First, application developers in general shouldn’t have anything to do with parallelism, since it’s difficult, error-prone, and increases cost; developers who can do it don’t come cheap. That’s a lesson from multiple decades of commercial code development. Application developers haven’t dealt with parallelism since the early 1970s, with SMPs, where they wrote single-thread applications that ran under transaction monitors, instantiated just like Azure is planning (but not on VMs).

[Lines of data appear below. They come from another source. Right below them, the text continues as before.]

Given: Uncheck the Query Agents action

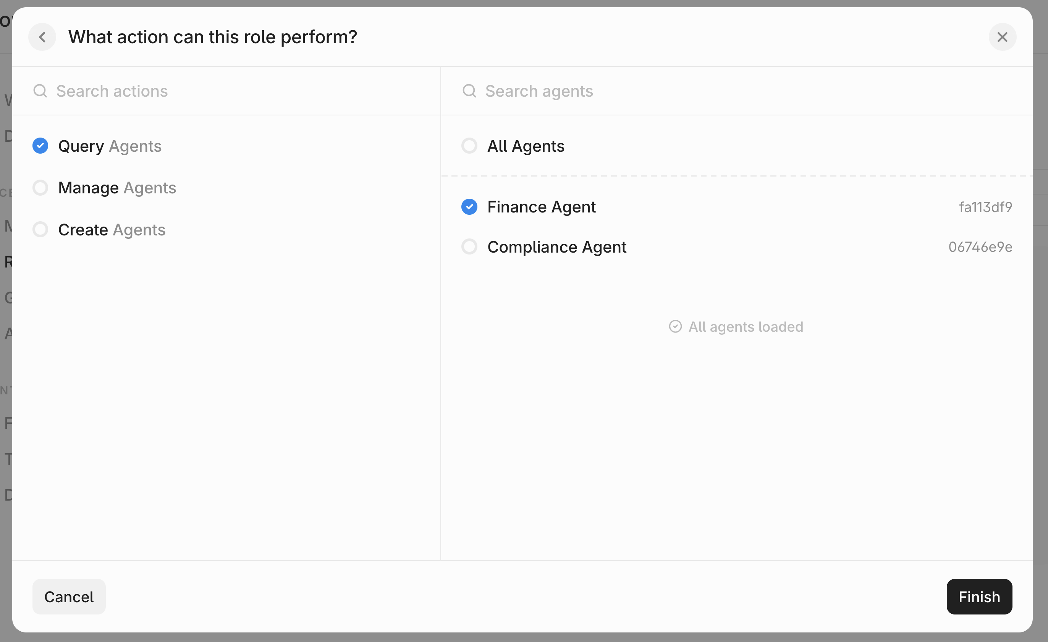Looking at the screenshot, I should point(40,146).
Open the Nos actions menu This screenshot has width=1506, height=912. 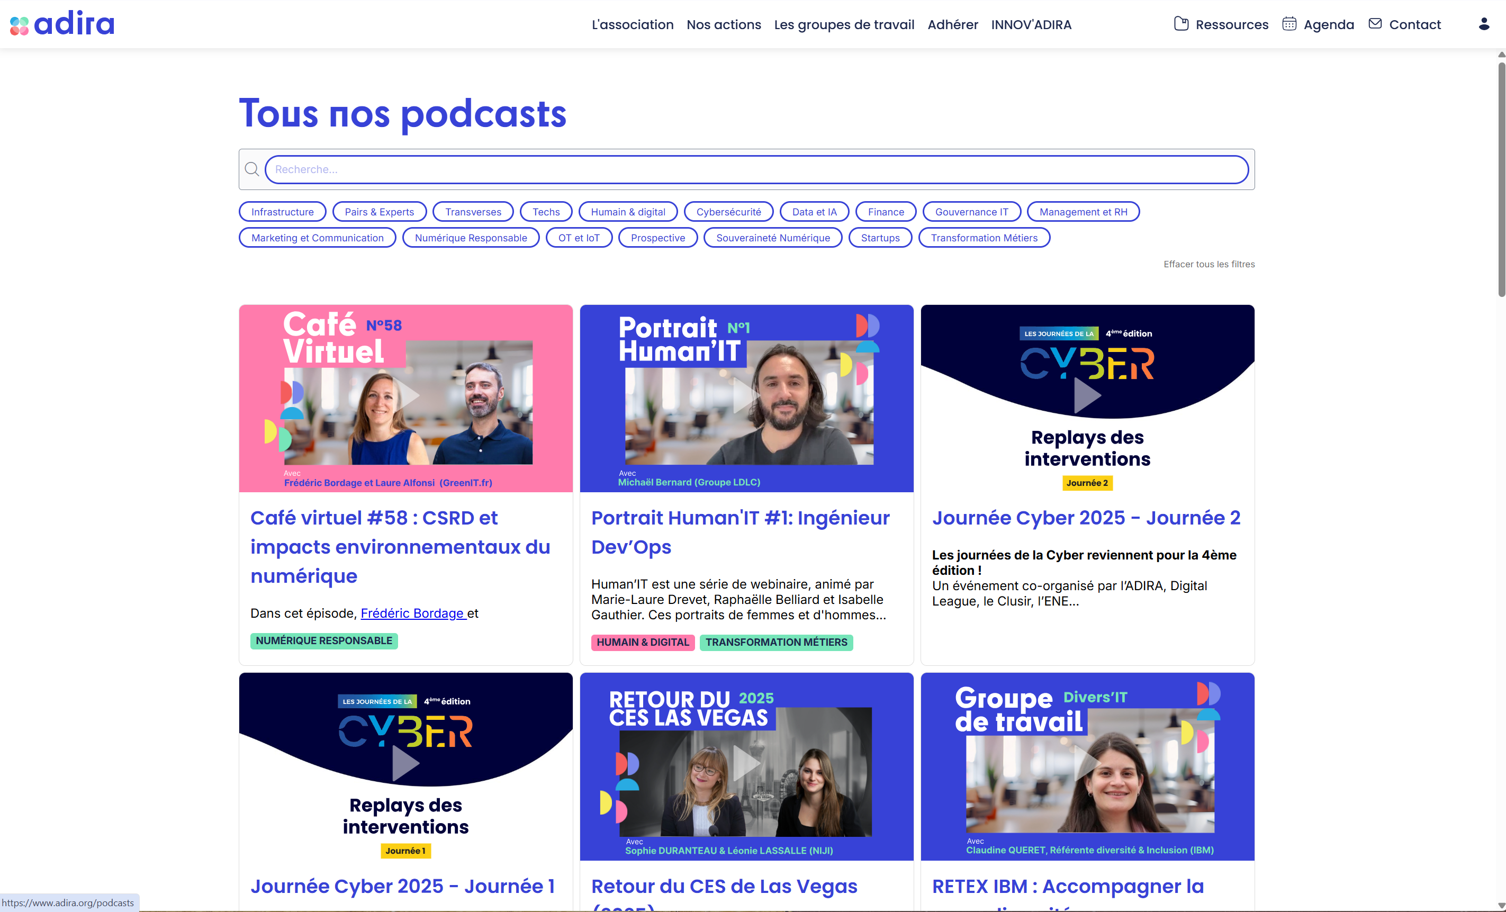point(723,24)
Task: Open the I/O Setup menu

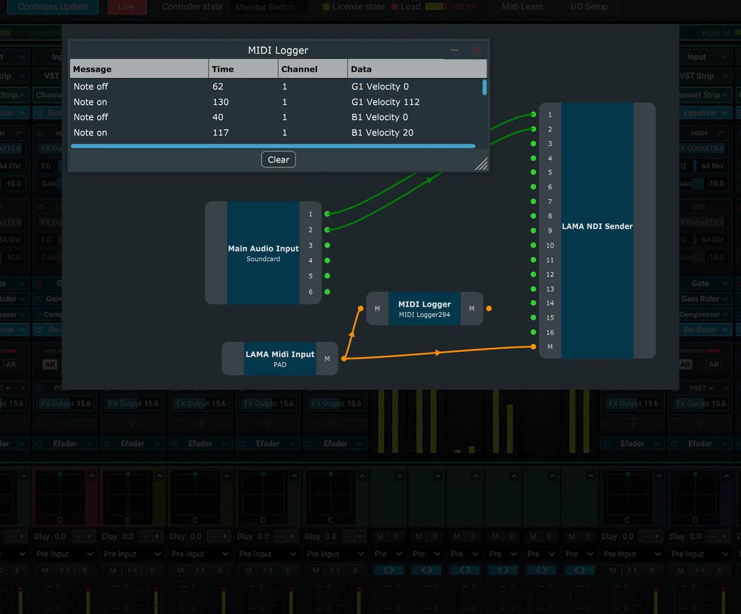Action: click(x=589, y=7)
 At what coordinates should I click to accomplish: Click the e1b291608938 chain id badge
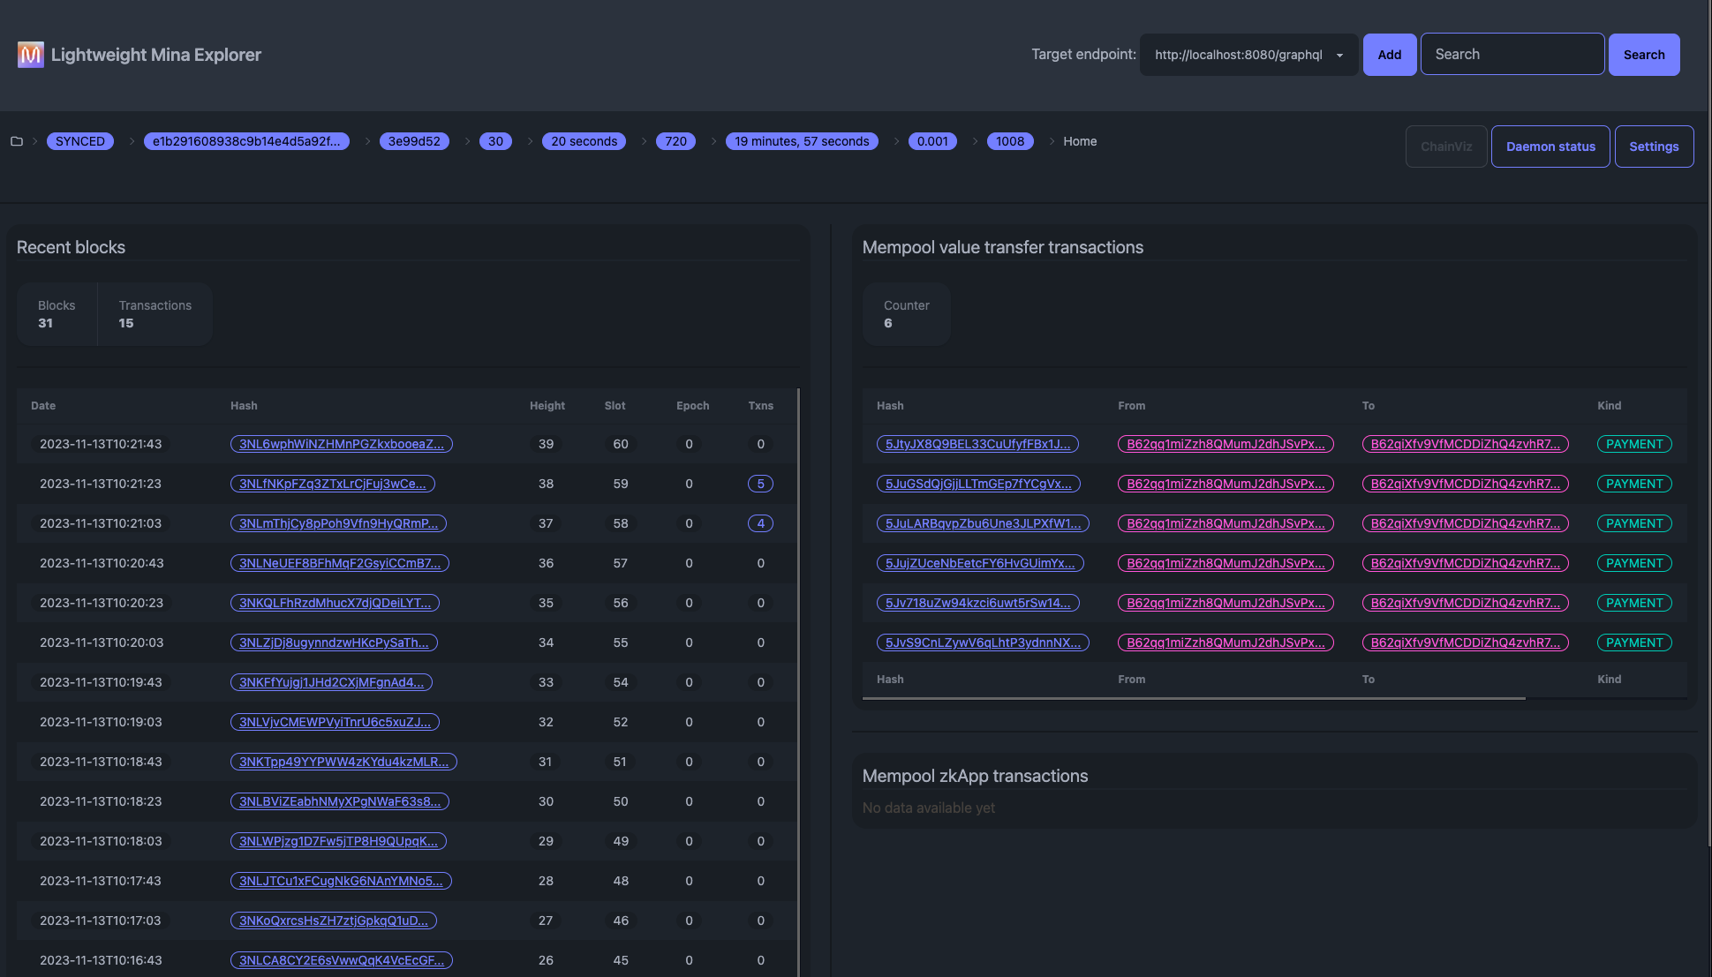[246, 141]
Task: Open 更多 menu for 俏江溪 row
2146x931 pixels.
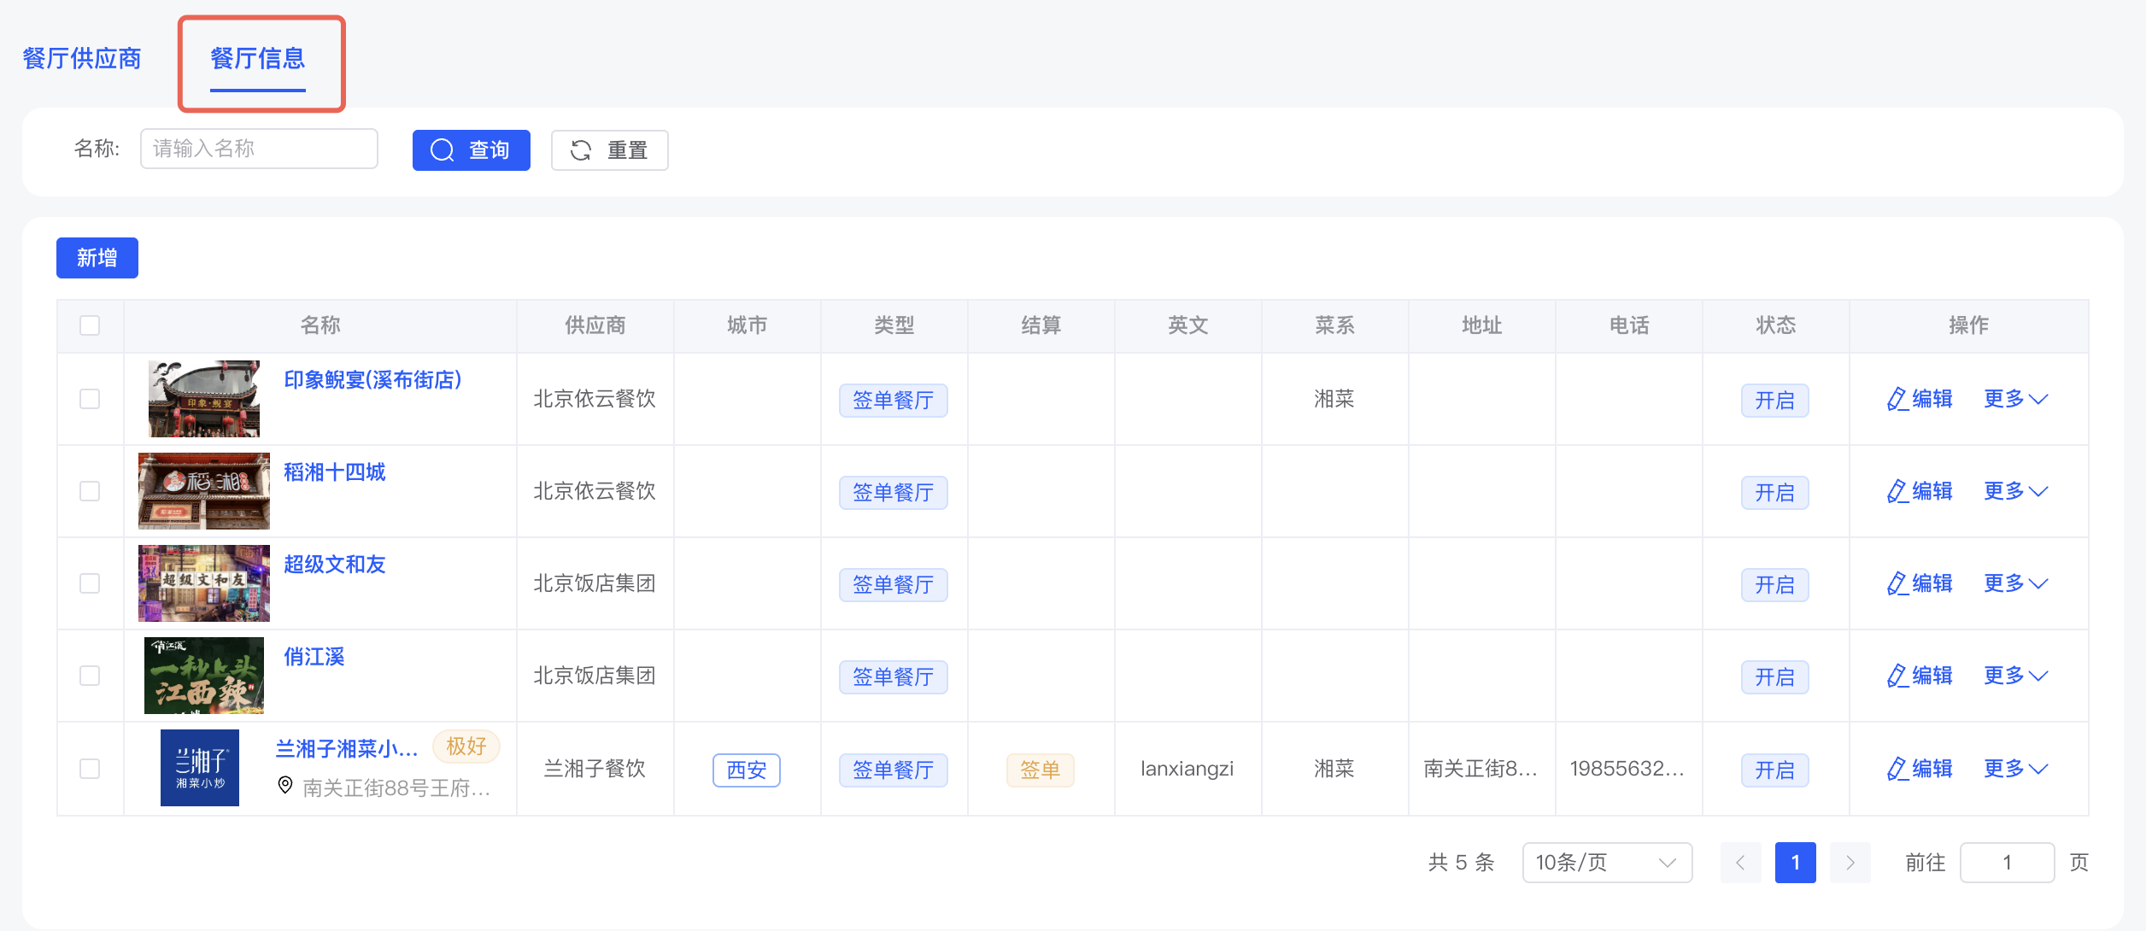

Second, it’s not just the applications that would have to be robustly multithreaded; there’s also the entire .NET and Azure services framework. That’s got to be multiple millions of lines of code. Making it all really rock for multicore – not just work right, but work fast – would be insanely expensive, get in the way of adding function that can be more easily charged for, and is likely unnecessary given the application developer point above.

Whatever the ultimate reasons, what this all means is that one of the largest providers of what will surely be one of the most used future programming platforms has just said NO! to multicore.

Bootnote: I’ve seen people on discussion lists pick up on the fact that “Azure” is the color of a cloudless sky. Cloudless. Hmmm. I’m more intrigued by its being a shade of blue: Awesome Azure replacing Big Blue?